Problem set —
1. In the DolphinScheduler feature issue, which two hints in an imported SQL script's header are used to auto-create the workflow?
2. Carry on the DolphinScheduler feature issue past its last sentence.

Supplied text —
____
You are viewing a plain text version of this content. The canonical link for it is here.
Posted to commits@dolphinscheduler.apache.org by GitBox <gi...@apache.org> on 2021/11/26 09:59:44 UTC

[GitHub] [dolphinscheduler] zhongjiajie opened a new issue #7016: [Feature][Auto DAG] Auto create workflow while import sql script with specific hint

zhongjiajie opened a new issue #7016:
URL: https://github.com/apache/dolphinscheduler/issues/7016


   ### Search before asking
   
   - [X] I had searched in the [issues](https://github.com/apache/dolphinscheduler/issues?q=is%3Aissue) and found no similar feature requirement.
   
   
   ### Description
   
   Expand exists import process in 
   
   ![image](https://user-images.githubusercontent.com/15820530/143562382-7d49c649-3c43-4280-856e-612c090717e3.png)
   
   Auto create workflow while import sql script with specific hint `name` and `upstream`. would create `sql task type` task for and set dependence according setting.
   
   ### Use case
   
   When user import sql scripts with specific hint in header, it will create sql task for each sql scripts, and then parse the hint to set sql task upstream. After parsing all sql script, we would create the same number of tasks as the number of sql scripts(files).
____
Provided information —
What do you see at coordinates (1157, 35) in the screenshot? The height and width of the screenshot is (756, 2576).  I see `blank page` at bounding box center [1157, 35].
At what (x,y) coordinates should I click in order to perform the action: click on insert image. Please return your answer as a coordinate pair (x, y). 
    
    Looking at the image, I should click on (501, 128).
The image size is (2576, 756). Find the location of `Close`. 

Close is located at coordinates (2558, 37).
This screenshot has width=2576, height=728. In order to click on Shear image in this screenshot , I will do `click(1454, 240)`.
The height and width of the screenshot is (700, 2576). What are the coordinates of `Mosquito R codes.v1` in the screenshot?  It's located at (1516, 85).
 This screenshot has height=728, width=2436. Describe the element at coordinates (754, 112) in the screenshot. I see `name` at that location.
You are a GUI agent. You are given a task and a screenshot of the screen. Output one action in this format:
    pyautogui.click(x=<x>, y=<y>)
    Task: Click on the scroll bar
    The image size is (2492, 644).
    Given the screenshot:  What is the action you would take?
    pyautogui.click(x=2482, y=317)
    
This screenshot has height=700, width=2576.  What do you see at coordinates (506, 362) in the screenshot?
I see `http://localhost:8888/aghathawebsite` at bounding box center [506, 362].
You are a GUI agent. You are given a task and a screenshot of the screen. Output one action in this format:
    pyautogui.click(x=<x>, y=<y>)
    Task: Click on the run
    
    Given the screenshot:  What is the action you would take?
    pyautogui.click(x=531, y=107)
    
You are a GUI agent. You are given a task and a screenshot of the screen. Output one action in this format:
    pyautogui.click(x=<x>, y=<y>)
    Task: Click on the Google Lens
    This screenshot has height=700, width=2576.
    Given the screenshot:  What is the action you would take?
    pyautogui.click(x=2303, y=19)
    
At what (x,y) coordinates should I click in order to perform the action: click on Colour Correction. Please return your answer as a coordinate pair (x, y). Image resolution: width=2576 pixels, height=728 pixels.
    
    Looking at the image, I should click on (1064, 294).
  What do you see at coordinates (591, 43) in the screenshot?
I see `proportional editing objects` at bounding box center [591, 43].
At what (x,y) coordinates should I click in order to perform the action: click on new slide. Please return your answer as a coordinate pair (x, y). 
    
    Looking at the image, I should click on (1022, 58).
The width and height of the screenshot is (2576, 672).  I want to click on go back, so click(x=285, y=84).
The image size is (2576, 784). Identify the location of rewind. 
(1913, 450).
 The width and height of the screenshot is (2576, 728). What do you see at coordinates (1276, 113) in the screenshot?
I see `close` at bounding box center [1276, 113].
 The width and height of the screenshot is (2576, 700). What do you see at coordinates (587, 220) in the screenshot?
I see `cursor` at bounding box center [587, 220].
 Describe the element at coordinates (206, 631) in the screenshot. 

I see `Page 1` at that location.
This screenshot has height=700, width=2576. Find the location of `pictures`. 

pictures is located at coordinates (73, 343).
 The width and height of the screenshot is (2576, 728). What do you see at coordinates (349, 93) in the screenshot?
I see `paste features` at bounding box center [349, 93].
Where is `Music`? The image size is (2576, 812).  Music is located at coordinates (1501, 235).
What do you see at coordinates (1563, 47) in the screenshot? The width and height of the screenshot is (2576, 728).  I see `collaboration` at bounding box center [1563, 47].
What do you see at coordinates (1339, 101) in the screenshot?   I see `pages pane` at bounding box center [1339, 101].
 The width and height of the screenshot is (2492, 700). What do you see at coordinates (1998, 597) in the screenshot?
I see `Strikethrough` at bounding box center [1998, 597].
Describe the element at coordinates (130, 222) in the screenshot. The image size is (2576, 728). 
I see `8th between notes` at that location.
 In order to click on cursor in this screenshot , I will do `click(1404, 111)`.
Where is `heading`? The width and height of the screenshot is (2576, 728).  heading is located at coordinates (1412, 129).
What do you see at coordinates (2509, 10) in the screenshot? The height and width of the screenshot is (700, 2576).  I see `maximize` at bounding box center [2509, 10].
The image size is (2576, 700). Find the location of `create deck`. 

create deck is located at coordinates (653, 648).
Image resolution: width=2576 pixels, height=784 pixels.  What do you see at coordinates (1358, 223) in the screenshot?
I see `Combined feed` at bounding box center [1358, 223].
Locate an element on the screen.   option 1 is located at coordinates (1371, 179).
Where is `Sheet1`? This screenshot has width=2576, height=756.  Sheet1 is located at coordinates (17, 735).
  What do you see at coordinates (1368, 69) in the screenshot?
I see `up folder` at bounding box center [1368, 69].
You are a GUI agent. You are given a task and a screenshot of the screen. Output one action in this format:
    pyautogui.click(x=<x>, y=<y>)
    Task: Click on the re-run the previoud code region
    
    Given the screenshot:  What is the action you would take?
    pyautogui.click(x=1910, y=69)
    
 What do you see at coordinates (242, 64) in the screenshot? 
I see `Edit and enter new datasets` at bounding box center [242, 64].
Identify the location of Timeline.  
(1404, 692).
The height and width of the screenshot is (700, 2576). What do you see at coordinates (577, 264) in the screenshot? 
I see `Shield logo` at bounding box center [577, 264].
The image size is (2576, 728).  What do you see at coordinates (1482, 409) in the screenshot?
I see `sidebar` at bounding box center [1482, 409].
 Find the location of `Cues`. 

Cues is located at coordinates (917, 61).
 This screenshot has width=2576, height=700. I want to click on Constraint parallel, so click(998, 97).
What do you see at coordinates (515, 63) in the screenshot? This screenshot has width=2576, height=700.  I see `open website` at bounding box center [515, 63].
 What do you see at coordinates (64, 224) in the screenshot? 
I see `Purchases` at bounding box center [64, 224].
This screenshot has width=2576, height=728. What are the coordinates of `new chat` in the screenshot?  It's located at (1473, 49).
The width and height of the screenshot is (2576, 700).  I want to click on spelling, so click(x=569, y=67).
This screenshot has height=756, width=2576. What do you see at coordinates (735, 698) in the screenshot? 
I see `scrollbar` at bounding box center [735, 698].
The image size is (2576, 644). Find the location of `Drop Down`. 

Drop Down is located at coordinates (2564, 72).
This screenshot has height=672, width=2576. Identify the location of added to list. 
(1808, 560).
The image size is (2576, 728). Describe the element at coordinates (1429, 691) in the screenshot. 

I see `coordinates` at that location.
____
Responses for each task —
1. `name` and `upstream`

2.
   Beside that, we would connect tasks by sql scripts given hint and set task relation for it. if sql scripts set not exists upstream task we should pop a dialog and ask if ignore dependent or not. If user choose "yes" we should import but ignore the error, if choose "no", we should termine import without create any task or workflow.
   
   The flow chat as below:
   
   > source file is in https://drive.google.com/file/d/1aV4nHH9_xf8z9WiyT6_-rDlWv2fpXzEj/view?usp=sharing
   
   ![DS-AutoDAG-flow-chat drawio](https://user-images.githubusercontent.com/15820530/143552961-267ee1cf-4c9b-498e-9e9f-9a0ea4de355b.png)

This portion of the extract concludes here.